Am Donnerstag macht sich Peter Schuster an die Arbeit. Er ist Clubmitglied und vor allem Bauingenieur ETH. Er zieht einen Geomatiker bei, der den genauen Wasserspiegel berechnet. Schuster erklärt die Ausgangslage so: Der Betonkeller ist wie eine Wanne oder ein Schiff, das im Grundwasser schwimmt. Steigt der Wasserpegel, entsteht durch dessen Druck mehr Auftrieb. Die Folge: Das Haus erhebt sich – wenn es nicht mit dem Eigengewicht dagegenhalten kann. Je nach Wassermenge kann dies laut Schuster 4 bis 5 Zentimeter ausmachen. Was nach wenig tönt, könnte aber gravierende Schäden verursachen.

Das Gebäude ist einseitig verankert

Beim 1983 errichteten Clubhaus kommt nämlich eine Spezialität dazu: Seeseitig ist es seit der Aufstockung vor 15 Jahren mit langen Pfählen bis in die Felsen verankert. Bergseitig aber liegt das Betonfundament auf dem alten Deponieschutt. Wenn sich das Haus anhebt, kippt es also Richtung See.

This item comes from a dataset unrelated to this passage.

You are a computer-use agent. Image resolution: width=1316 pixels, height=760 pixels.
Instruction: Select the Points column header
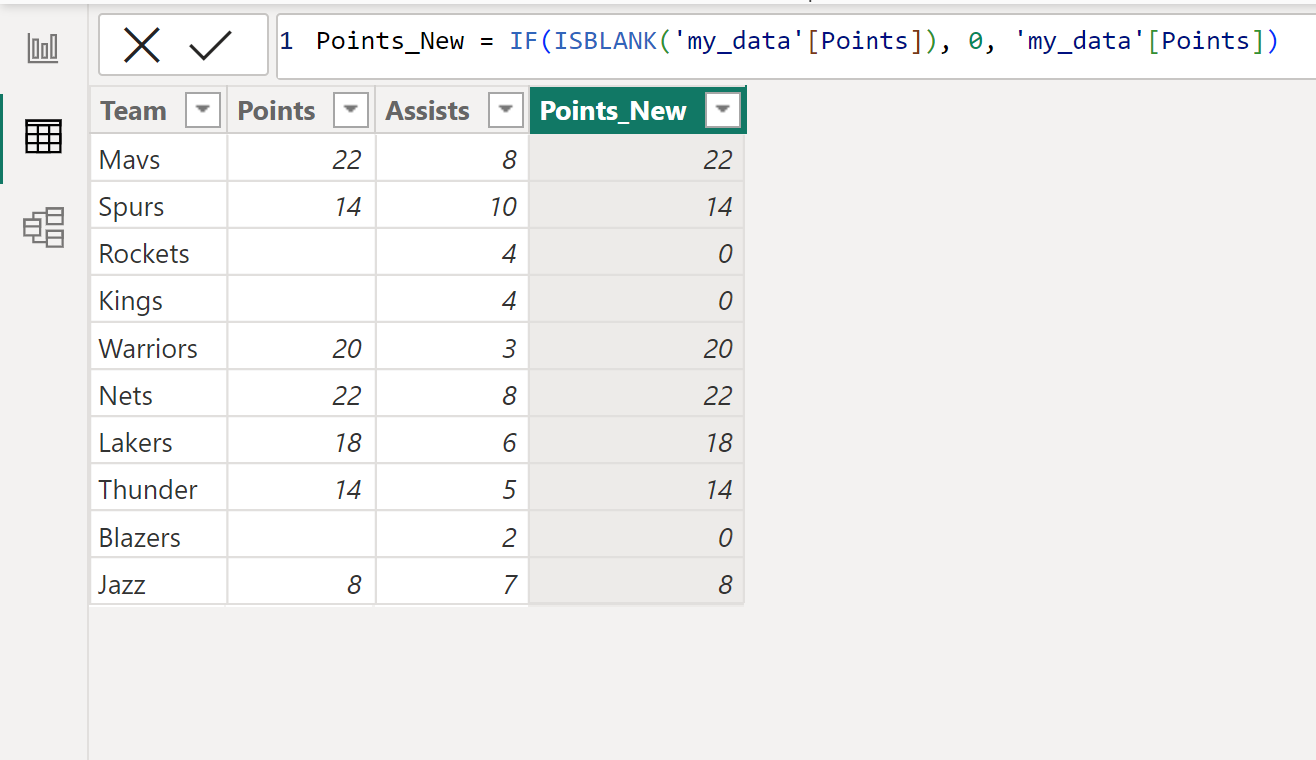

«Fluten wäre eine Lösung», sagt Ingenieur Schuster. Oder eine grosse Menge Sandsäcke in den Keller schleppen. Er erstellte einen sogenannten Auftriebsnachweis. Die Frage lautete: Ist das Gebäude schwer genug? Schuster rechnete zwei Szenarien durch: beim Seepegel von 406,56 Metern – dem Stand am Mittwoch – und bei 407 Metern, dem Höchststand 1999.

Bald konnte Schuster Entwarnung geben: Ja, die Sicherheit ist gewährleistet. Das Gebäude hält auch noch einen höheren Pegelstand aus. Welchen, hat Schuster nicht berechnet: «Es musste schnell gehen.» Eine Vermutung ist, dass das Haus dank der Aufstockung mit 5 Tonnen Holz genügend an Gewicht zugelegt hat. Es ist gemäss Schuster unklar, ob es ohne Zusatzstock gereicht hätte.

Markierung für das nächste Mal

Die Erleichterung bei Regula Helbling war gross, als sie vom Verdikt erfuhr. «Ich trage die Verantwortung für das Clubhaus von über 300 Mitgliedern.» An der Wand im bergseitigen Teil des Hauses hat sie eine Markierung mit dem Datum 15. Juli 2021 anbringen lassen. «Dann kann man beim nächsten Hochwasser herausfinden, ob sich das Gebäude anhebt.»

Zum Gaudi der Kinder tun die Segler nun doch das, was viele am See auch tun: Sie pumpen das Wasser aus dem Kriechkeller heraus, damit es nicht in den richtigen Keller fliesst – was vier- oder fünfmal am Tag vor dem Clubhaus zu einer kleinen Überschwemmung führt.

Fliesst das ausgepumpte Kellerwasser aus dem Schlauch, bietet sich für die Jungsegler die Gelegenheit herumzutollen.